start

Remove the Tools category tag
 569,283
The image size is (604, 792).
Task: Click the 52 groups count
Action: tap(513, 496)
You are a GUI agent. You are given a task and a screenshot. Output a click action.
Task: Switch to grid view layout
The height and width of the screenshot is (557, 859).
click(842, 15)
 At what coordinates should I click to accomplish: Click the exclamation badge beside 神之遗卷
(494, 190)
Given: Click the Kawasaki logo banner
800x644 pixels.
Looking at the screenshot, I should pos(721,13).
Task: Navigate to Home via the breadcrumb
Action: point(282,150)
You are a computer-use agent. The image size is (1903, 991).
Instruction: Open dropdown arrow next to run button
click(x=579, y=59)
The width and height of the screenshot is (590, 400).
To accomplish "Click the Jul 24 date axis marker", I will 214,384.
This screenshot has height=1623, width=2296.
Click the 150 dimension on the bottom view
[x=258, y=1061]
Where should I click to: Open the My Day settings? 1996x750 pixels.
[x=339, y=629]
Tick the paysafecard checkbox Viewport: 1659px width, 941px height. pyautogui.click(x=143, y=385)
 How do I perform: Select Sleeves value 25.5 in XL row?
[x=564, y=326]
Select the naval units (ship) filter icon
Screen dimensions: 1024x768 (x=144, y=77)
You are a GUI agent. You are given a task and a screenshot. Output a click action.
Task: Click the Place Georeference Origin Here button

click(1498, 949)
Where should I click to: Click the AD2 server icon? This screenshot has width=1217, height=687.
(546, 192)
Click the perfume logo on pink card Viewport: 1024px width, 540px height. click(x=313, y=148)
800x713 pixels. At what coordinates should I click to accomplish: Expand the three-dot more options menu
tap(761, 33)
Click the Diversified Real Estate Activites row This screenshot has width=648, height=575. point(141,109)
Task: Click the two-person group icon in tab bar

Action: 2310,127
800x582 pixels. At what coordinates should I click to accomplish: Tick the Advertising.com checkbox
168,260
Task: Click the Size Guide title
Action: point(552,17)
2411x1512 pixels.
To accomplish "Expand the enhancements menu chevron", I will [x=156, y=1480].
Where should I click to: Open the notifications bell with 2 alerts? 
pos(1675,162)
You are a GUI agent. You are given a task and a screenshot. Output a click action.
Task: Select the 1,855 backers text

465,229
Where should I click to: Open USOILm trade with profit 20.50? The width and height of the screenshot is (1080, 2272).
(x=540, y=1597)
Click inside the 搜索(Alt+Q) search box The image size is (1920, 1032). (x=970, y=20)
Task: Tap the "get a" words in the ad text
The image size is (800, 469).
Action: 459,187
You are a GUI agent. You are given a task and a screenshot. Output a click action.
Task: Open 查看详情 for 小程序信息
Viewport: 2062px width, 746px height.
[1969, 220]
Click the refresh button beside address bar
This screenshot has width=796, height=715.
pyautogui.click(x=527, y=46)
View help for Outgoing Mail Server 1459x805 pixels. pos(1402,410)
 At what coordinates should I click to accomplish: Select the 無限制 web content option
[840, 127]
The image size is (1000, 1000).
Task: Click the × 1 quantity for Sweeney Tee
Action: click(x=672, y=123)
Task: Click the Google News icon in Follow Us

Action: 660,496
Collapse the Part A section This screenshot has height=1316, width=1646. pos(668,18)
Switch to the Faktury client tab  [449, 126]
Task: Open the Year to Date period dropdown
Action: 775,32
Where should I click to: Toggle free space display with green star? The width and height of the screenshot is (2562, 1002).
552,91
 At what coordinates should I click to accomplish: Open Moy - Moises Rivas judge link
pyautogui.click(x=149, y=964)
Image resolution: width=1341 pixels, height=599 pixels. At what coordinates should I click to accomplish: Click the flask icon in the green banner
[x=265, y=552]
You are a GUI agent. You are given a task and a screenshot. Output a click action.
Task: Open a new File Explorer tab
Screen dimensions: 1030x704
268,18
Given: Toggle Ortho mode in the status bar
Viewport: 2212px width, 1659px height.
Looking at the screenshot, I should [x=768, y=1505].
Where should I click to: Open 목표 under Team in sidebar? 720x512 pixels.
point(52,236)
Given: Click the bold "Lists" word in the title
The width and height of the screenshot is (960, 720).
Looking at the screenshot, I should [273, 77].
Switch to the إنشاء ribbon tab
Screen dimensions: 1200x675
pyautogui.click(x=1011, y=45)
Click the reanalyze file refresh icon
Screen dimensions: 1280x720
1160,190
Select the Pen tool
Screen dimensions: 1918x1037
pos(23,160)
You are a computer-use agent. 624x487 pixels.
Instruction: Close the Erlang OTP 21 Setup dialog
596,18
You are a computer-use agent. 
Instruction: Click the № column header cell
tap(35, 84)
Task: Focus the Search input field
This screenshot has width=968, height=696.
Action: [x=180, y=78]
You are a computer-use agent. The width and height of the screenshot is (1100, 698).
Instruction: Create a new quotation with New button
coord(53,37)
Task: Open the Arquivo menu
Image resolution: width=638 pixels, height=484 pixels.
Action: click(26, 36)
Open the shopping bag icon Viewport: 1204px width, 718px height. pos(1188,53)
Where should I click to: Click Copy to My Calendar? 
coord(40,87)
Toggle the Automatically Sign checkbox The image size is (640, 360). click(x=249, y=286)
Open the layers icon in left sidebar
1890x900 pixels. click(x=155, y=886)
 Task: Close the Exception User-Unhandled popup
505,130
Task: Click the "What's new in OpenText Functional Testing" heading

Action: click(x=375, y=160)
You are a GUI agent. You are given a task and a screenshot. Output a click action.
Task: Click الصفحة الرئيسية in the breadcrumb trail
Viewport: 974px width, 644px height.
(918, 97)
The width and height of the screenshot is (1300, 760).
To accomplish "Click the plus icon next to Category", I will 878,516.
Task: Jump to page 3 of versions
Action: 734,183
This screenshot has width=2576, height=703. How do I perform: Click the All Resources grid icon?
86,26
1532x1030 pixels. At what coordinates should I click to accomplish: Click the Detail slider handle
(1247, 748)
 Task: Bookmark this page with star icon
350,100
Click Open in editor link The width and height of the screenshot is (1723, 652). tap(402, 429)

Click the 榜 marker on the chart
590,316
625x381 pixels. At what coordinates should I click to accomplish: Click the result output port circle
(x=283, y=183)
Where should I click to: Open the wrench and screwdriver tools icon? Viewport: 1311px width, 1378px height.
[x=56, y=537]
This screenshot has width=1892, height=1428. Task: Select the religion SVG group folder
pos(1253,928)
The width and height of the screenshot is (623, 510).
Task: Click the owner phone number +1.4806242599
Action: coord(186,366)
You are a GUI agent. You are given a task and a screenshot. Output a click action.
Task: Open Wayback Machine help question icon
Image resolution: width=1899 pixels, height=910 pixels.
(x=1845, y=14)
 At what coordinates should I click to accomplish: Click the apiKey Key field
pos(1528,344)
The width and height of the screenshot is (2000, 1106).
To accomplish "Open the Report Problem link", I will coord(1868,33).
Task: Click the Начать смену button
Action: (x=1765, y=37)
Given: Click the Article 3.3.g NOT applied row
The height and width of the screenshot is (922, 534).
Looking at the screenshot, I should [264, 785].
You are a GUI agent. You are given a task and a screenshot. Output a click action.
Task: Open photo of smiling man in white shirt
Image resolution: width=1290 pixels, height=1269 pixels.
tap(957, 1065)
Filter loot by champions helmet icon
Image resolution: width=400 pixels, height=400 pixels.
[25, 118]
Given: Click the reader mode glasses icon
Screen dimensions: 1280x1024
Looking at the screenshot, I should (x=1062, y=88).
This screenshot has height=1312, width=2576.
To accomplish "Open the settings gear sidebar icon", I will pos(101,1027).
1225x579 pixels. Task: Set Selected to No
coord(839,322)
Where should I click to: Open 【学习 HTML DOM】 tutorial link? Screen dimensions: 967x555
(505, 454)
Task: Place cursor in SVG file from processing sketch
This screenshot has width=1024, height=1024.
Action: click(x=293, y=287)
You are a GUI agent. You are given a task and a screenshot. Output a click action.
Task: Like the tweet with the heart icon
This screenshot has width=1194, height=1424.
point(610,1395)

end

#### What you are asked to do
Render the entries from the line containing "View help for" up to and including the line containing "Action: 775,32" as a Markdown table with the columns Row and Line, omitting blank lines.

#### Response to the exercise
| Row | Line |
|---|---|
| 1 | View help for Outgoing Mail Server 1459x805 pixels. pos(1402,410) |
| 2 |  At what coordinates should I click to accomplish: Select the 無限制 web content option |
| 3 | [840, 127] |
| 4 | The image size is (1000, 1000). |
| 5 | Task: Click the × 1 quantity for Sweeney Tee |
| 6 | Action: click(x=672, y=123) |
| 7 | Task: Click the Google News icon in Follow Us |
| 8 | Action: 660,496 |
| 9 | Collapse the Part A section This screenshot has height=1316, width=1646. pos(668,18) |
| 10 | Switch to the Faktury client tab  [449, 126] |
| 11 | Task: Open the Year to Date period dropdown |
| 12 | Action: 775,32 |